Agonafer receives ASME Early Career award
Damena Agonafer received an Early Career Award from the American Society of Mechanical Engineers (ASME) at its InterPACK Conference
Damena Agonafer, assistant professor of mechanical engineering & materials science, received the Electronics and Photonics Packaging Division (EPPD) 2019 Early Career Award from the American Society of Mechanical Engineers (ASME) at its InterPACK Conference Oct. 7-9 in Anaheim, California.
The award recognizes a young engineer with significant technical achievements in his or her career in electronic and photonic packaging demonstrated through papers, patents or product development, as well as his or her contributions to the EPPD field. The recipient must be within 10 years of his or her last degree received.
Agonafer's research is at the intersection of thermal-fluid sciences, interfacial transport phenomena and renewable energy. He develops novel materials and systems for thermal management of power and microelectronic systems, as well as for thermochemical and electrochemical energy storage applications. His goal is to achieve transformational changes in technologies by tuning and controlling solid-liquid-vapor interactions at micro/nano length scales.
"It is great to see Damena receiving well-deserved recognition for the innovative work he is doing," said Philip Bayly, the Lilyan & E. Lisle Hughes Professor of Mechanical Engineering and chair of the Department of Mechanical Engineering & Materials Science. "Managing heat in complex electronic devices is a critical challenge for mechanical engineers now and in the coming decades, and Damena is at the forefront of academic researchers confronting that challenge."
Research in his Nanoscale Energy and Interfacial Transport (NEIT) lab is funded by Cisco Systems and Google Inc. He is developing new thermal materials and structures, including a micro-heat exchanger, that would help to manage the heat load in high-power CPUs in micro-electronics applications such as data centers without compromising performance. In the future, this cooling technology can also be applied to a broad range of other applications, such as power electronics and military applications.

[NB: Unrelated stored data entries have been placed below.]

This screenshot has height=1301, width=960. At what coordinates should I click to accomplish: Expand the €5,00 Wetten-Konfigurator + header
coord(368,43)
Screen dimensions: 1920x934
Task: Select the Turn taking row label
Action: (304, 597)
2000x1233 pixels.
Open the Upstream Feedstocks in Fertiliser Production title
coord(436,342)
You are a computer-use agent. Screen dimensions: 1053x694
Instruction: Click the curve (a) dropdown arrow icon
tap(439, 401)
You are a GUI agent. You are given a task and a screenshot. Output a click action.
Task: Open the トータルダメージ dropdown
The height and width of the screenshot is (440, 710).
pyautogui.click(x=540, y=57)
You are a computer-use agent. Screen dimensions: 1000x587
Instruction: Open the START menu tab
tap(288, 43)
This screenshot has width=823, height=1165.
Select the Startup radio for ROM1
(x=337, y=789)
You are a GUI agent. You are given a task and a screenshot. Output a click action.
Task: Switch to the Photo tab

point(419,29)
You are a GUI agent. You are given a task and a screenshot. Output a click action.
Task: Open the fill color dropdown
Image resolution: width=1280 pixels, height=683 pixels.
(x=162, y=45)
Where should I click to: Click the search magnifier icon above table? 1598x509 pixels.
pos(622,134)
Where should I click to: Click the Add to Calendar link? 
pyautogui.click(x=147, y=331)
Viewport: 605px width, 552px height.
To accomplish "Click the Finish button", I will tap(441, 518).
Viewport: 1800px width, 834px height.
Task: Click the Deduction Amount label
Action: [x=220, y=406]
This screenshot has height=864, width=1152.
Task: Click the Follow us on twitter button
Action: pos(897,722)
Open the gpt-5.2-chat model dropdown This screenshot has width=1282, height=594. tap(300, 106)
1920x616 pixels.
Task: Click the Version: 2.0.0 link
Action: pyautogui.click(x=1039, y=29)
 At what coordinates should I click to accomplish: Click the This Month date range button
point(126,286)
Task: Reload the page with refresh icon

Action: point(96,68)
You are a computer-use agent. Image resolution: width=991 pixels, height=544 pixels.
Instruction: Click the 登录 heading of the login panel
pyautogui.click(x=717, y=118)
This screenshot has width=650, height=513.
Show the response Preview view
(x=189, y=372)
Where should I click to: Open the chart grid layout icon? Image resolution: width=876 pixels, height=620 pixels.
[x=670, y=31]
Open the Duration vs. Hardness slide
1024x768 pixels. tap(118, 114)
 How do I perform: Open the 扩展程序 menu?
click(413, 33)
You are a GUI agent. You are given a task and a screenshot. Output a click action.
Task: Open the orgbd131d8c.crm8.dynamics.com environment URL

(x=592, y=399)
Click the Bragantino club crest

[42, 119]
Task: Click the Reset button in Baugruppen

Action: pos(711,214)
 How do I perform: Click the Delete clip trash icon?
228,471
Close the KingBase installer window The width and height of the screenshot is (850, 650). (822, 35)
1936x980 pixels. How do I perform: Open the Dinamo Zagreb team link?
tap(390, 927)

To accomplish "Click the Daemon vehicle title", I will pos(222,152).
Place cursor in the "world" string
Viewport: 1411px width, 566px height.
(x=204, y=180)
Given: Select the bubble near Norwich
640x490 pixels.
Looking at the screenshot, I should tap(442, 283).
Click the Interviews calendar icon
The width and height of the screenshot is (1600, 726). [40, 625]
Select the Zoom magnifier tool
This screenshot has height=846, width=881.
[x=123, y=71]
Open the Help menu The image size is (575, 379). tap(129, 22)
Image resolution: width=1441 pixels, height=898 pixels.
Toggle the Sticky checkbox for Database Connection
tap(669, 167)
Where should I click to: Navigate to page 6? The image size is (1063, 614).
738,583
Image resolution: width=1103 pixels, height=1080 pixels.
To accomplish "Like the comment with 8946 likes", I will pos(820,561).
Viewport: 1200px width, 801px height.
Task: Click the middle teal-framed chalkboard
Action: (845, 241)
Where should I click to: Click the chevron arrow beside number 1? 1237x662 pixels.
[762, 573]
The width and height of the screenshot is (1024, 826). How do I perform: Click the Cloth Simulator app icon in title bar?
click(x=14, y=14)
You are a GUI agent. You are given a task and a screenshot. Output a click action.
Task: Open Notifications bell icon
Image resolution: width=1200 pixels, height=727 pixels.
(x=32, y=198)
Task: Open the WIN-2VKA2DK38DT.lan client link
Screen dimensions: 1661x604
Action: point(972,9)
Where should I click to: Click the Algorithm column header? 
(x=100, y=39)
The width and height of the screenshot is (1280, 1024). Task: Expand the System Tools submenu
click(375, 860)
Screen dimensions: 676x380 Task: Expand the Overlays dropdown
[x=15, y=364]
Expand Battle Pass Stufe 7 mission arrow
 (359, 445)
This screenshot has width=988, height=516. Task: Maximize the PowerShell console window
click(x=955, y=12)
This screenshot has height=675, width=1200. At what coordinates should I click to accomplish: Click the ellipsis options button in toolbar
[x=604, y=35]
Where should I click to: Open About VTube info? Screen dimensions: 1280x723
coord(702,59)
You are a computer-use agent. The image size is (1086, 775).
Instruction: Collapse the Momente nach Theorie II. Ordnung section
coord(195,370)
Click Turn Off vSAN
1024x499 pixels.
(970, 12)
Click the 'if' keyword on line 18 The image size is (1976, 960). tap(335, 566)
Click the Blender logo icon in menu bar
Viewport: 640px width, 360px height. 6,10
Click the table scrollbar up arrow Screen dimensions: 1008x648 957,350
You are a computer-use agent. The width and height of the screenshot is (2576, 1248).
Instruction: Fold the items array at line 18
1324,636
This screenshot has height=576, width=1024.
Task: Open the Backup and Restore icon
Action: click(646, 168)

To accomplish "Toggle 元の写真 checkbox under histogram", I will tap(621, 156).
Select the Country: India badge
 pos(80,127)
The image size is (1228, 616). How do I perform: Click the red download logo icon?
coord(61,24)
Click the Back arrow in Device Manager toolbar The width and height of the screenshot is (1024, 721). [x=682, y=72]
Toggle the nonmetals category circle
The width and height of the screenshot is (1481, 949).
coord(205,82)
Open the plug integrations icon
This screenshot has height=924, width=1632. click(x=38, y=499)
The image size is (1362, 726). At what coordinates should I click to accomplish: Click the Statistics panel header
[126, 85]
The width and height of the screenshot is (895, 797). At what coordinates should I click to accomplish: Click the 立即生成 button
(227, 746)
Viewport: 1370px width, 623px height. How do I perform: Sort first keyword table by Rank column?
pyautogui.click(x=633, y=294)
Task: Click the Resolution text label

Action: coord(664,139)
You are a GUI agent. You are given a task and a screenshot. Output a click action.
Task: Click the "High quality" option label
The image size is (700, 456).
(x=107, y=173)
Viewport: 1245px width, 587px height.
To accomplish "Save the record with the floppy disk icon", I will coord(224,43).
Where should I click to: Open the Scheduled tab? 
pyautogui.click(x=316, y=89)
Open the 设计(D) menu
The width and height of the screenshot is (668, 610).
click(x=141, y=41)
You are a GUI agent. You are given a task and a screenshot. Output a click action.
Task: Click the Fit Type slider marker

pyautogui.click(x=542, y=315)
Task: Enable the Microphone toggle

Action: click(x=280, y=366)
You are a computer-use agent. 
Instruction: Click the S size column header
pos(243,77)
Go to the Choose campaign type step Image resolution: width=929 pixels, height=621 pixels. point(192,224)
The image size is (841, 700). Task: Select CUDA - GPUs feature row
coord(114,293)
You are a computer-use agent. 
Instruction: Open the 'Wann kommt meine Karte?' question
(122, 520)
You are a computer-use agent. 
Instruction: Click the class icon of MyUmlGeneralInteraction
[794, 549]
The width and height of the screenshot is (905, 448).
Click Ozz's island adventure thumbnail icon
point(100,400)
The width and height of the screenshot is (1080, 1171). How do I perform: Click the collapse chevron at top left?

Agonafer is a faculty adviser to the Institute of Materials Science and Engineering, a member of the Center for Solar Energy and Energy Storage, and faculty adviser to the National Society of Black Engineers (NSBE), all at Washington University. He earned a doctorate at the University of Illinois in 2012, a master's from Carnegie Mellon University in 2006 and a bachelor's from the University of Texas at Arlington in 2004. After earning a doctorate, he worked as a postdoctoral researcher in Kenneth Goodson's lab at Stanford University before joining Washington University in St. Louis.